Configuration
Configuration Structure¶
Ludwig models are configured by a single config with the following parameters:
model_type: ecd
input_features: []
output_features: []
combiner: {}
preprocessing: {}
defaults: {}
trainer: {}
hyperopt: {}
backend: {}
The config specifies input features, output features, preprocessing, model architecture, training loop, hyperparameter search, and backend infrastructure -- everything that's needed to build, train, and evaluate a model:
- model_type: the model variant used for training. Defaults to ECD, which is a neural network based architecture. Also supports GBM, a gradient-boosted machine (tree based model).
- input_features: which columns from your training dataset will be used as inputs to the model, what their data types are, how they should be preprocessed, and how they should be encoded.
- output_features: the targets we want the model to learn to predict. The data type of the output feature defines
the task (
number
is a regression task,category
is a multi-class classification task, etc.). - combiner: the backbone model architecture that takes as input all encoded input features and transforms them into a single embedding vector. The combiner effectively combines individual feature-level models into a model that can accept any number of inputs. GBM models do not make use of the combiner.
- preprocessing: global preprocessing options including how to split the dataset and how to sample the data.
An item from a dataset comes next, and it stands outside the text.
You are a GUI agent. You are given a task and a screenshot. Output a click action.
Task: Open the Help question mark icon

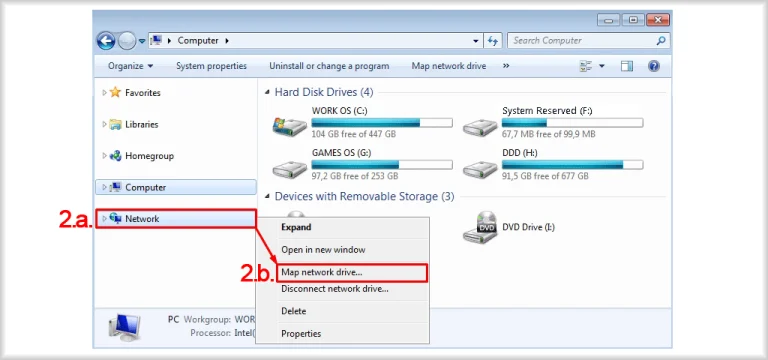653,66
- defaults default feature configuration. Useful when you have many input features of the same type, and want to apply the same preprocessing, encoders, etc. to all of them. Overridden by the feature-level configuration if provided.
- trainer: hyperparameters used to control the training process, including batch size, learning rate, number of training epochs, etc.
- hyperopt: hyperparameter optimization options. Any param from the previous sections can be treated as a hyperparameter and explored in combination with other config params.
- backend: infrastructure and runtime options, including what libraries and distribution strategies will be used during training, how many cluster resources to use per training worker, how many total workers, whether to use GPUs, etc.
The Ludwig configuration mixes ease of use, by means of reasonable defaults, with flexibility, by means of detailed
control over the parameters of your model. Only input_features
and output_features
are required while all other
fields use reasonable defaults, but can be optionally set or modified manually.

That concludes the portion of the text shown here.